» Word and element location data
+---+

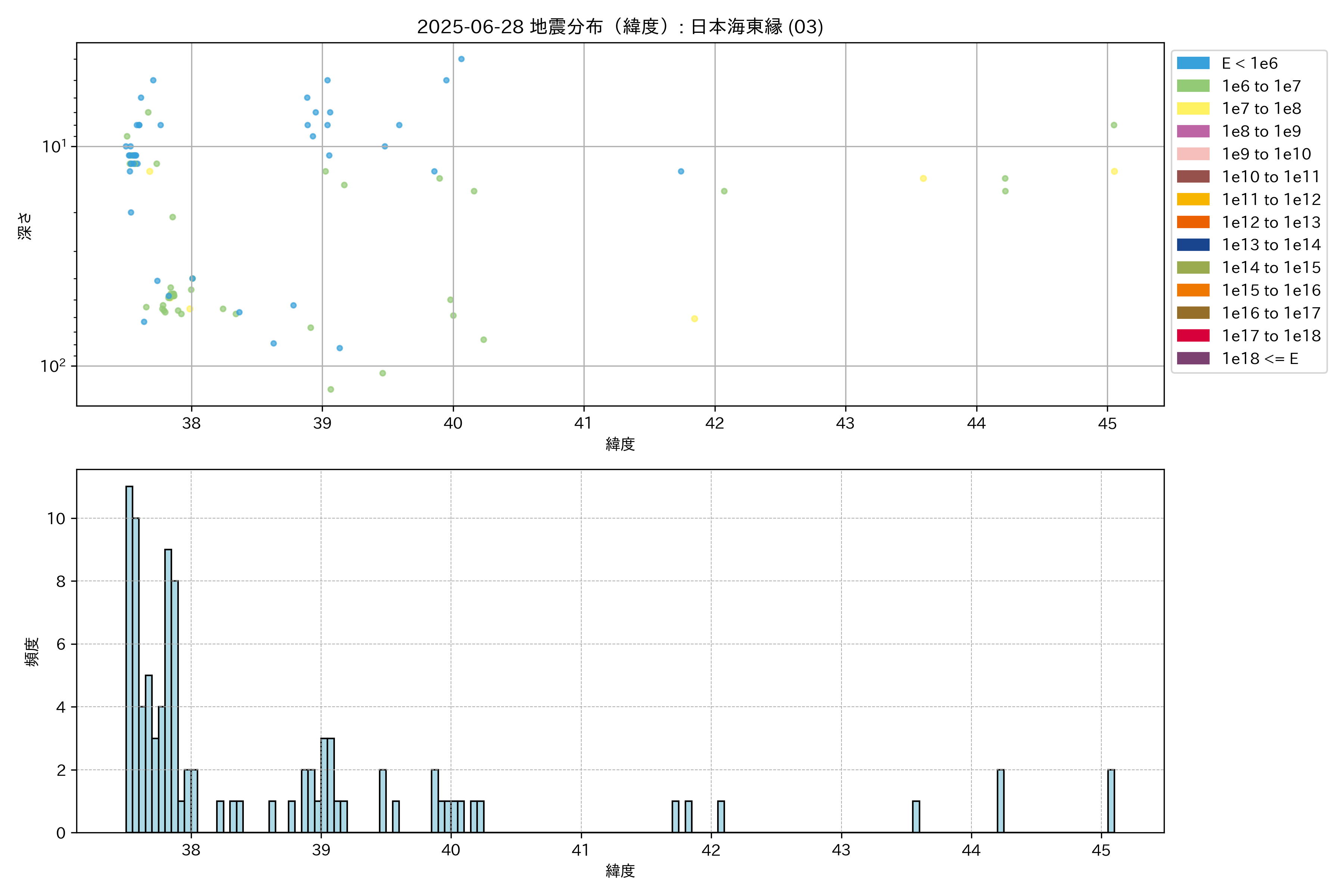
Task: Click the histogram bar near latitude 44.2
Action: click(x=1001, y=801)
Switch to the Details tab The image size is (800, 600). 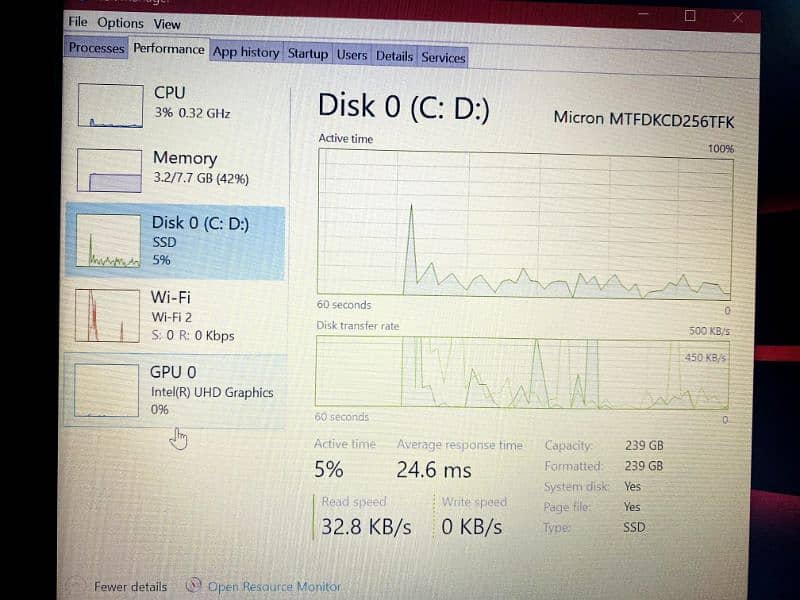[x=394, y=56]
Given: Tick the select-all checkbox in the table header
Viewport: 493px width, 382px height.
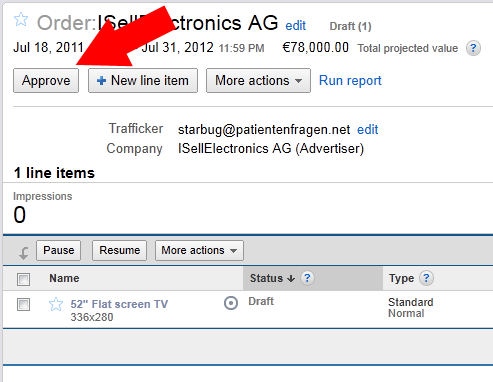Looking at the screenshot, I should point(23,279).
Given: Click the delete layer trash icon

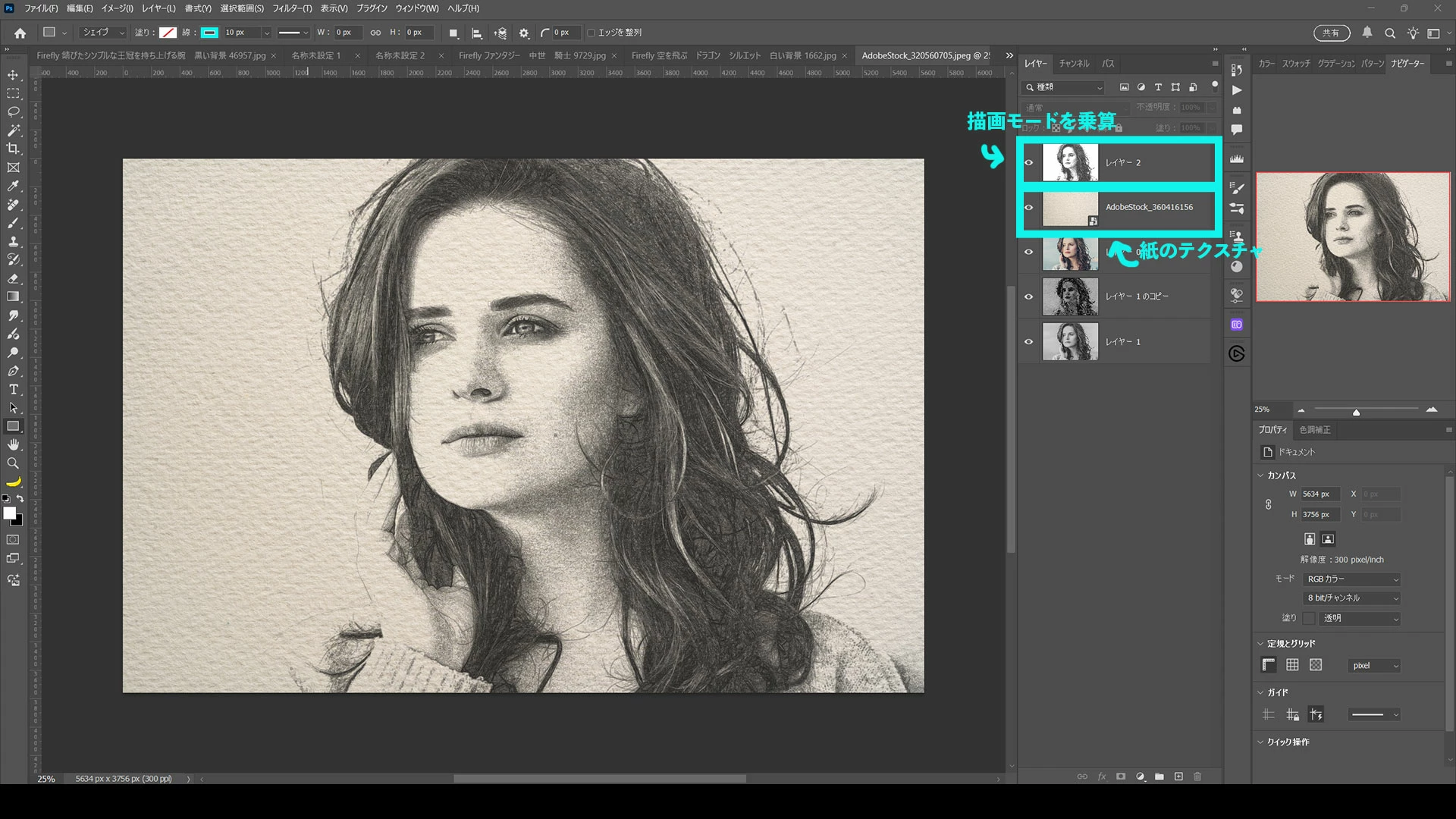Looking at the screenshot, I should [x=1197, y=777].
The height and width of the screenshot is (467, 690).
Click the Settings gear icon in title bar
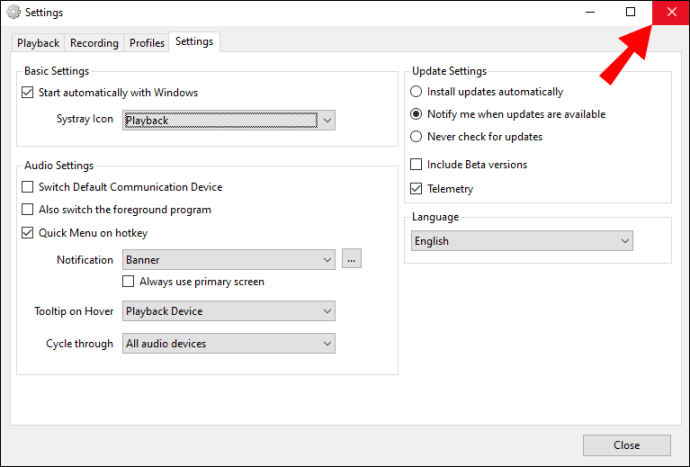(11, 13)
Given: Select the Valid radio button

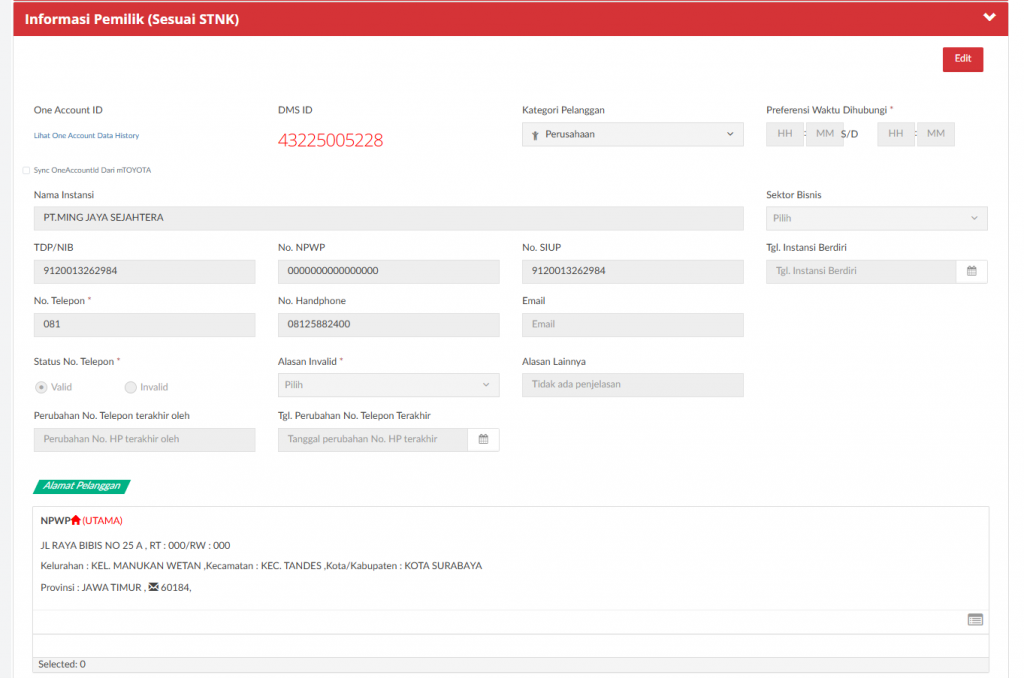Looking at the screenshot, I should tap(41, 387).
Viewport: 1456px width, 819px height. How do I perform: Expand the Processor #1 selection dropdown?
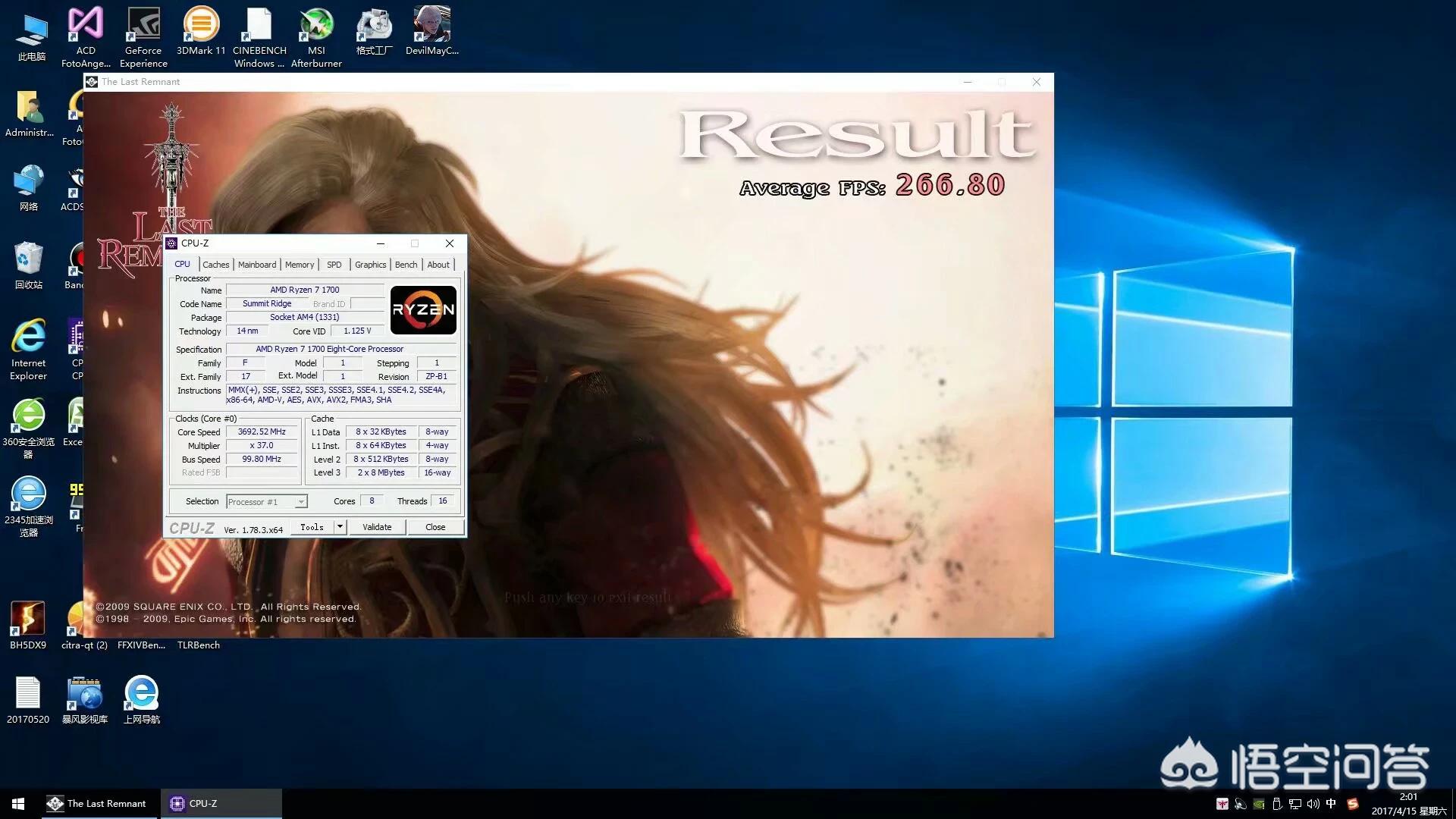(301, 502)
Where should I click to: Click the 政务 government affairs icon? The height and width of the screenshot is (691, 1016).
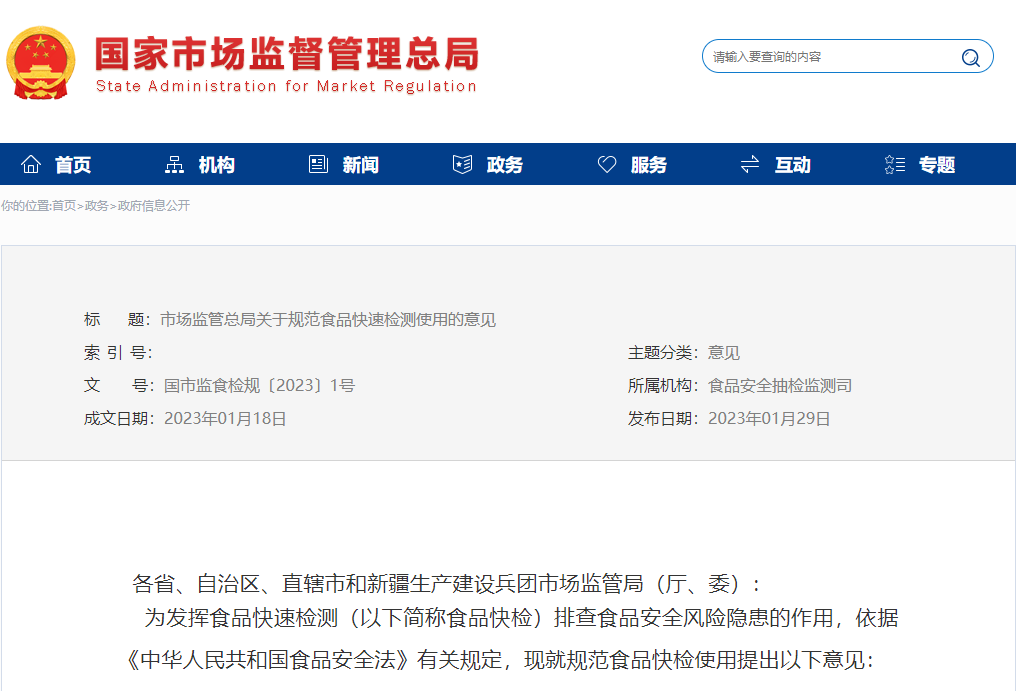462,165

+---+

» GOAL OF THE EXERCISE
Turn every line from the one that contains "Given: Click the delete layer trash icon" through the end of the rows into a numbered list, skipping any blank lines. Leave the pictures out of the answer.

» SOLUTION TO THIS PROBLEM
1. Given: Click the delete layer trash icon
2. Looking at the screenshot, I should [x=1197, y=777].
3. The height and width of the screenshot is (467, 690).
4. Click the Settings gear icon in title bar
5. (11, 13)
6. Given: Select the Valid radio button
7. Looking at the screenshot, I should tap(41, 387).
8. Viewport: 1456px width, 819px height. How do I perform: Expand the Processor #1 selection dropdown?
9. (301, 502)
10. Where should I click to: Click the 政务 government affairs icon? The height and width of the screenshot is (691, 1016).
11. 462,165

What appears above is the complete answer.